Aim = Reproduce the items word for word, starting at the line that contains "Click the Undo arrow icon" and ending at the line that contains "click(845, 299)". Leave the pictures out of your copy.

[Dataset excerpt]
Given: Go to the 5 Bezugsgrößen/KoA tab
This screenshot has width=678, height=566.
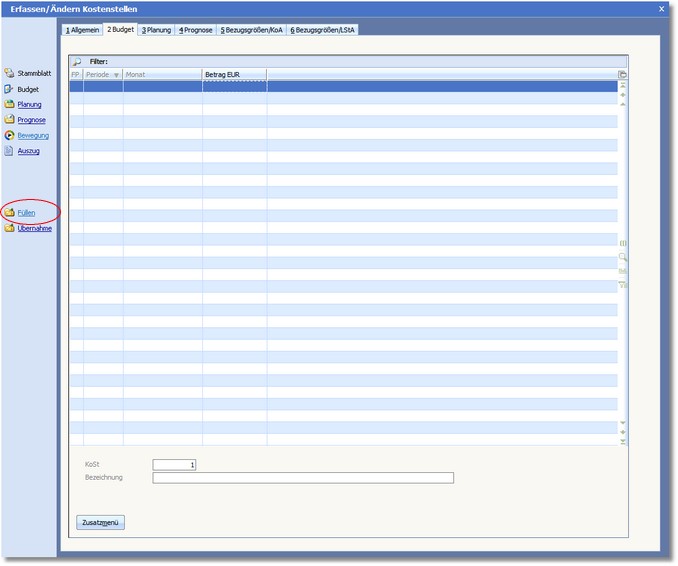Looking at the screenshot, I should 252,30.
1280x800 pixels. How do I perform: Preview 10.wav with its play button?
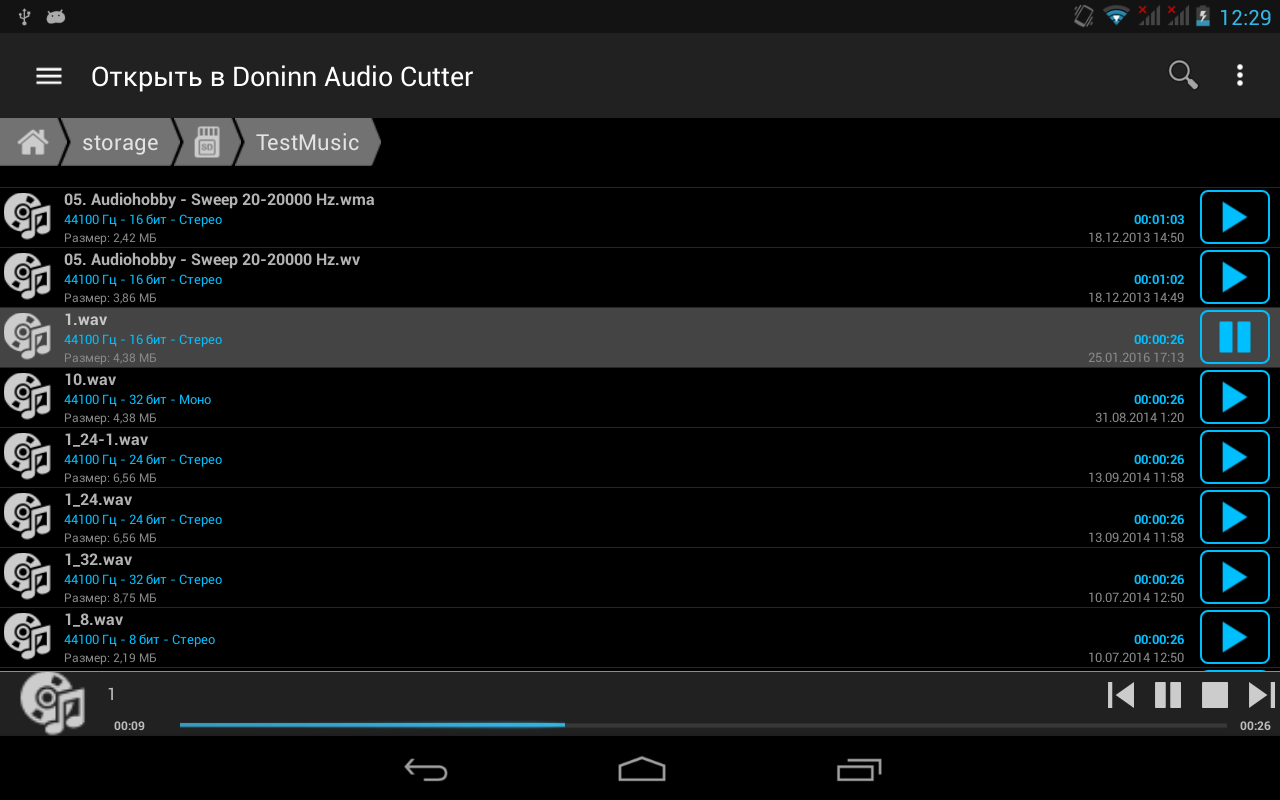(x=1235, y=397)
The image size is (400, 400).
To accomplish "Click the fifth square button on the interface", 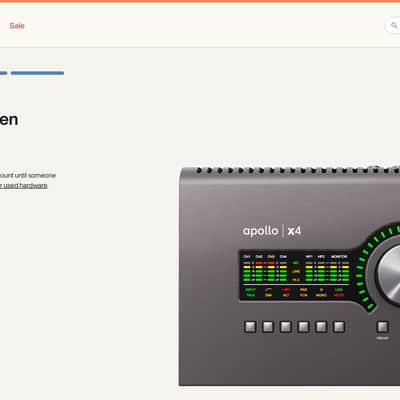I will [321, 327].
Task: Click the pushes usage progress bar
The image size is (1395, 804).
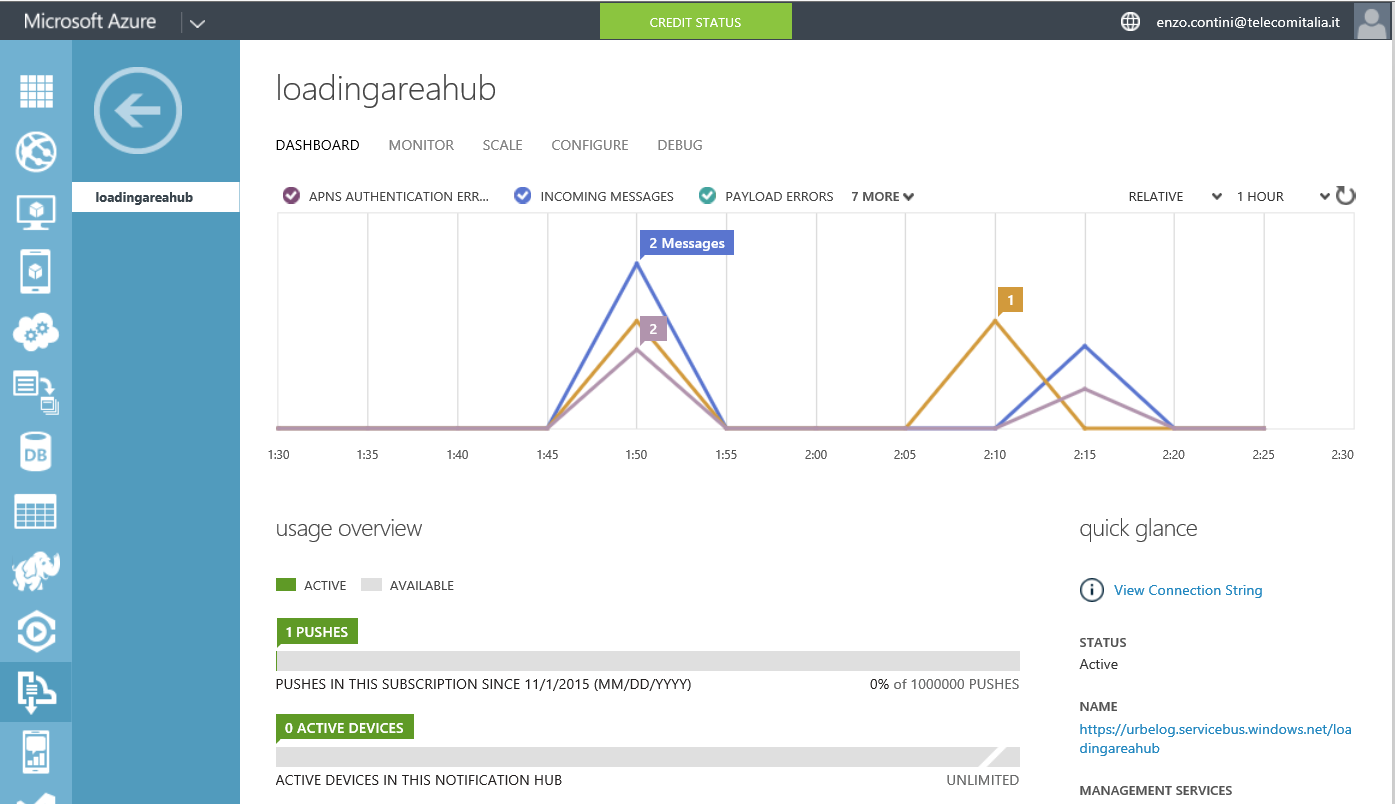Action: coord(647,661)
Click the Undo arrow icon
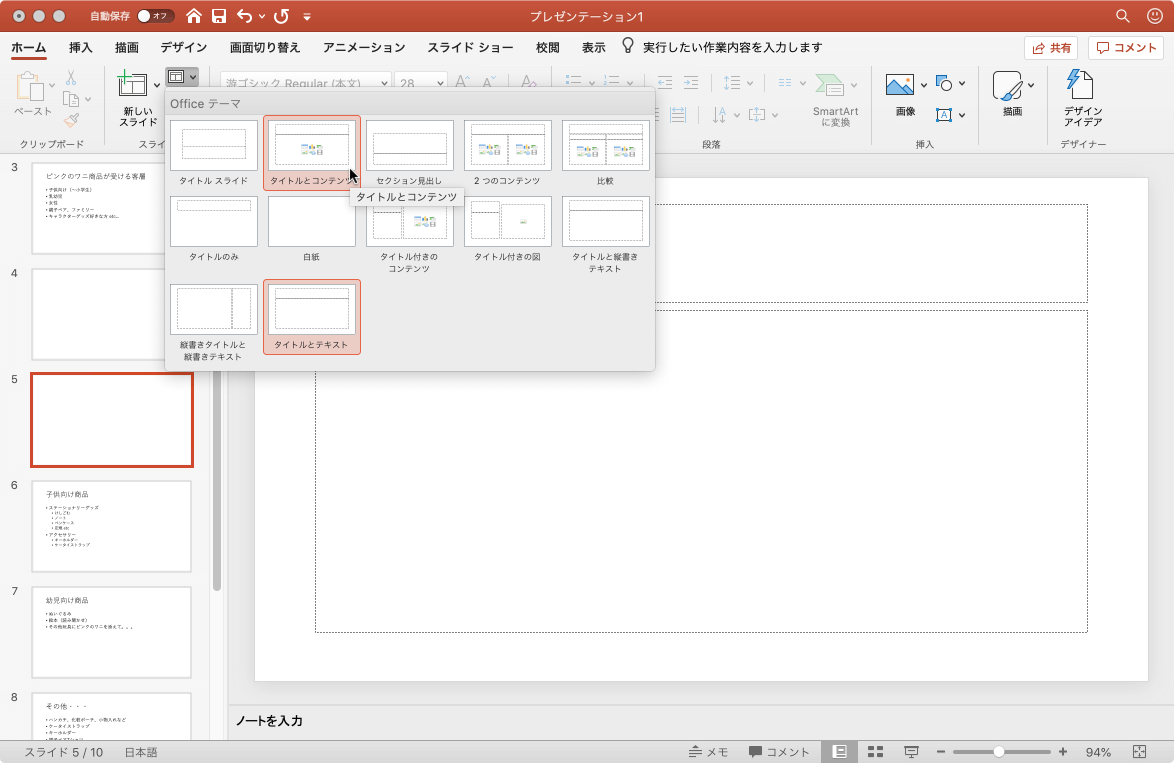The image size is (1174, 763). 244,16
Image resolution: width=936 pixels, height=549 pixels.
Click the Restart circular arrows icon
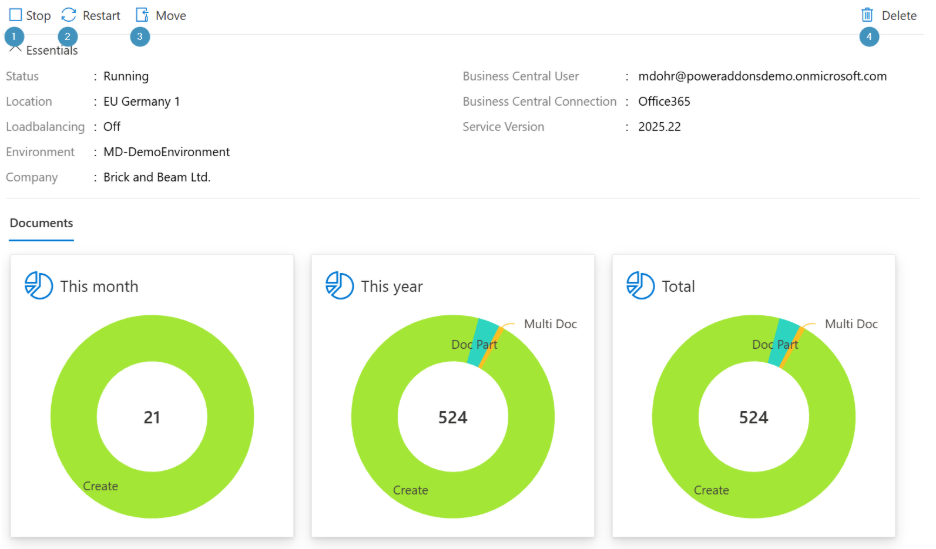[69, 15]
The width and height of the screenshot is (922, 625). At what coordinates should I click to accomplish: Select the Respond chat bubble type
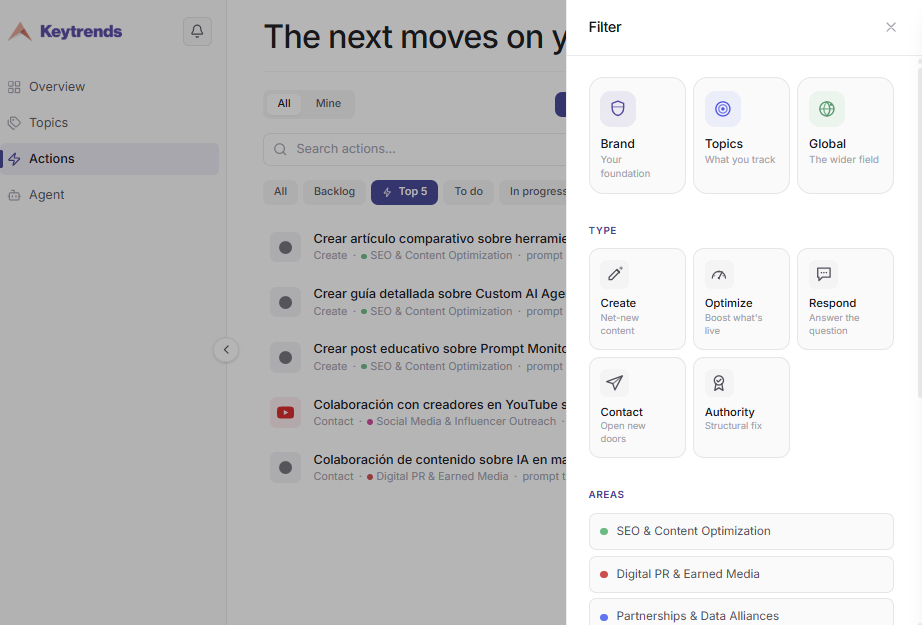click(845, 299)
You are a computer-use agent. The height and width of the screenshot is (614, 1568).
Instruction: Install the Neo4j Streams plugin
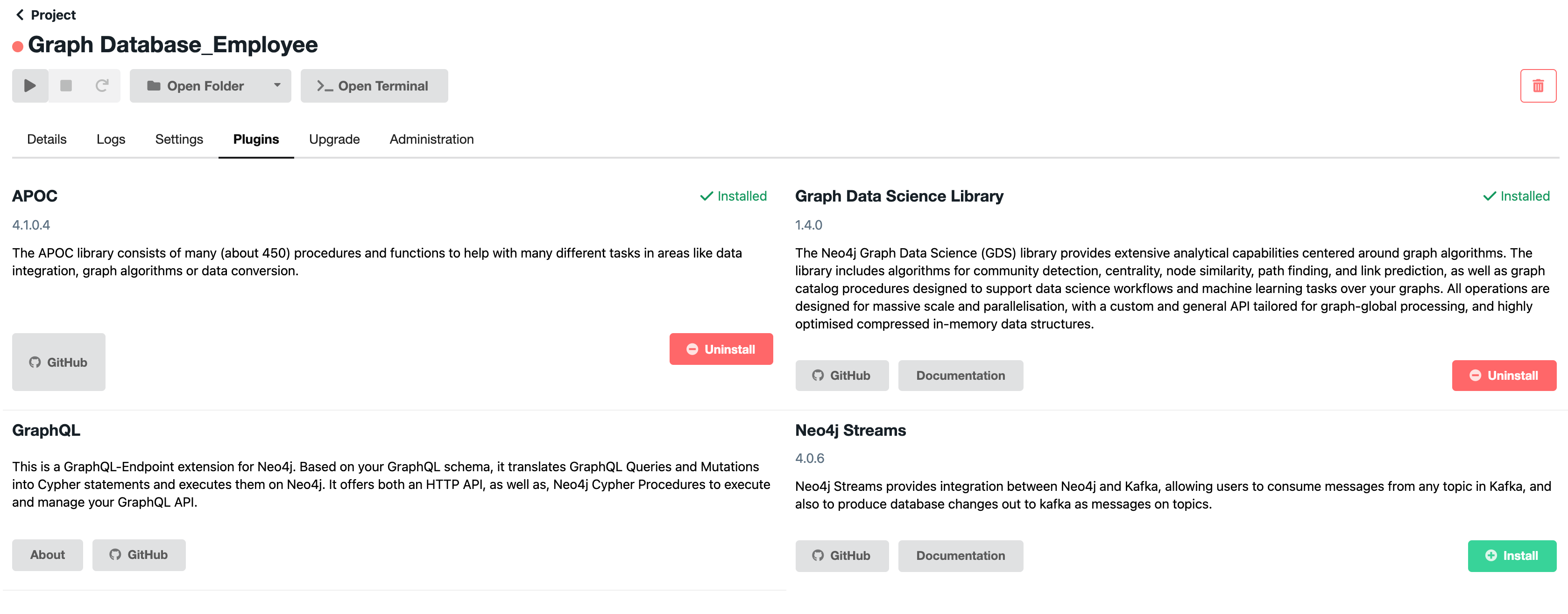pos(1511,555)
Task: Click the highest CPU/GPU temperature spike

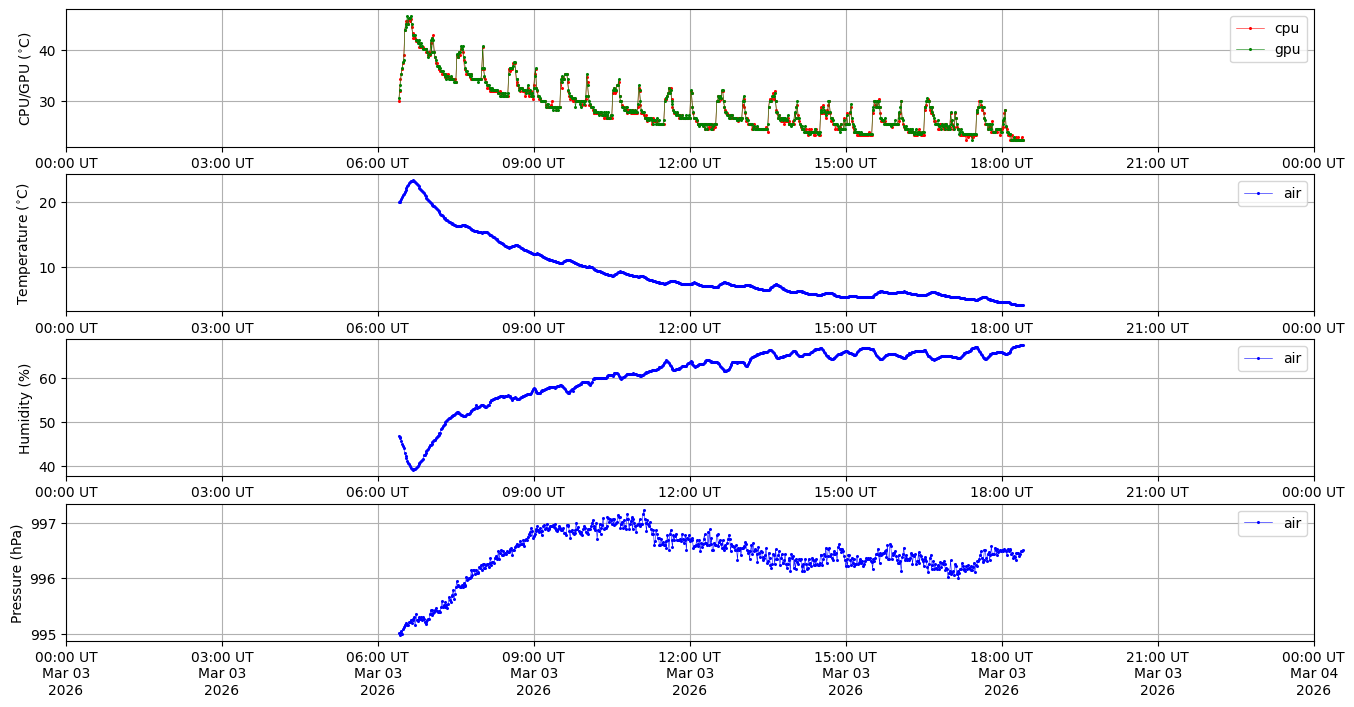Action: click(x=408, y=17)
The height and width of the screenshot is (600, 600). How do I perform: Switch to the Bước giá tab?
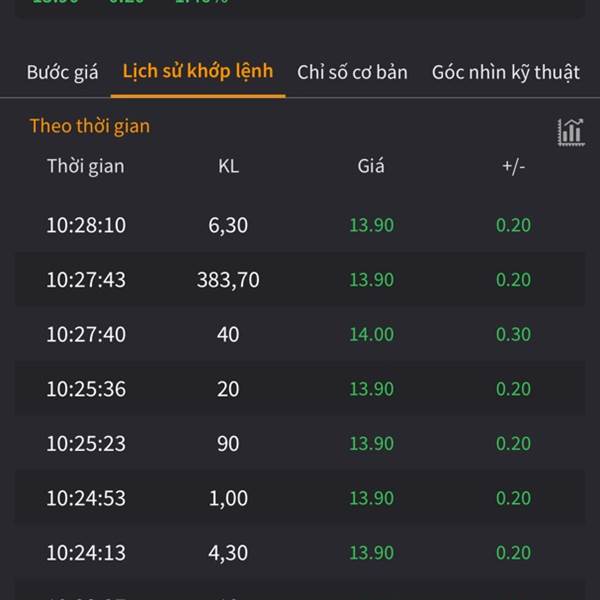62,72
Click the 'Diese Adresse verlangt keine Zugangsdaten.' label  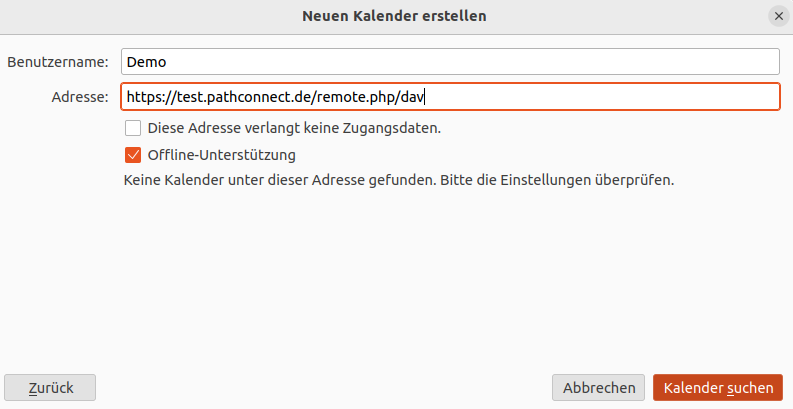pyautogui.click(x=294, y=128)
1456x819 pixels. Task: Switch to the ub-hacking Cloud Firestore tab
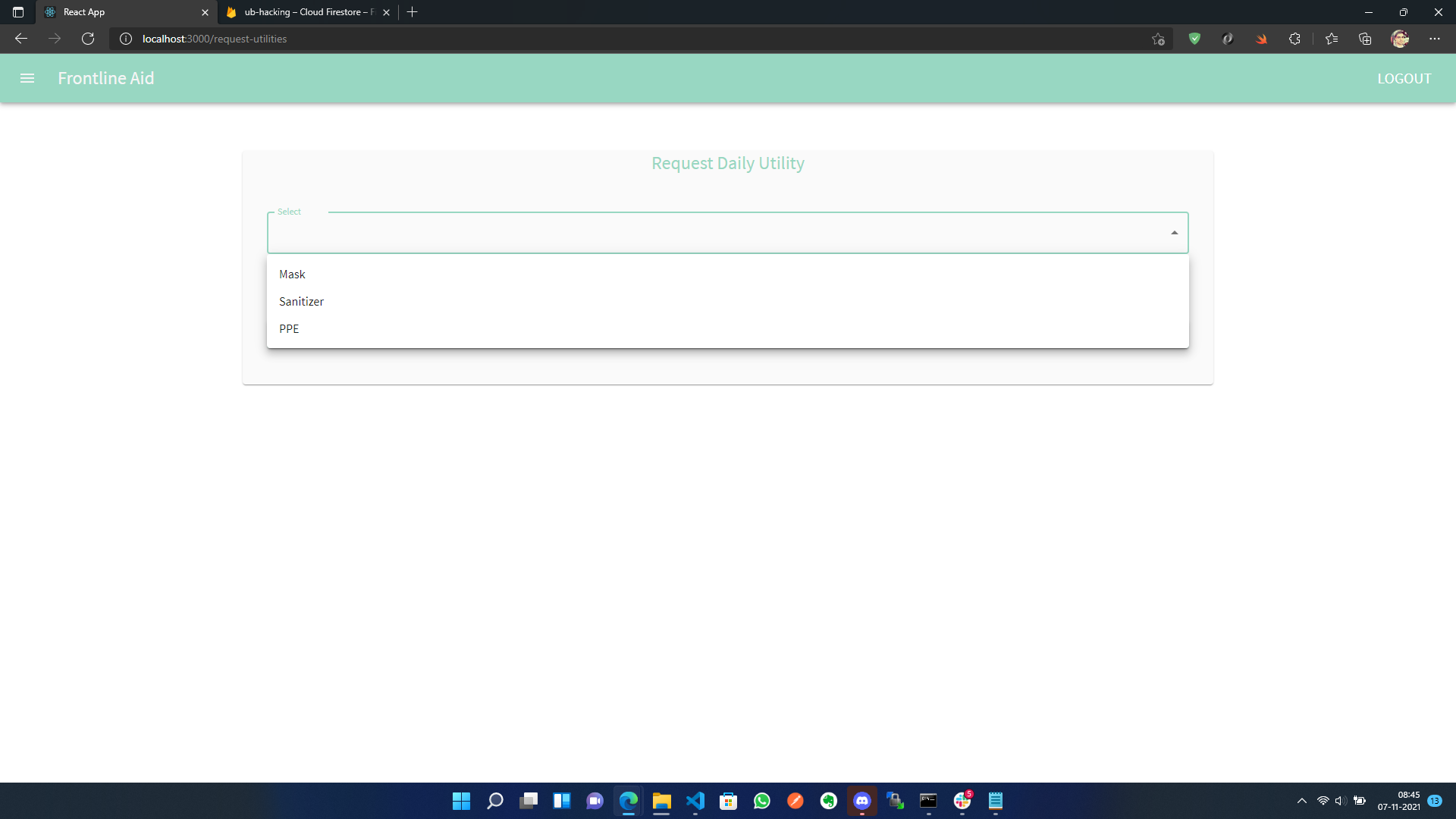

Answer to this problem =
Click the Undo arrow icon
The image size is (1174, 763). 244,16
Image resolution: width=936 pixels, height=549 pixels.
Click the Restart circular arrows icon
[69, 15]
The width and height of the screenshot is (922, 625). At what coordinates should I click to accomplish: Select the Respond chat bubble type
click(845, 299)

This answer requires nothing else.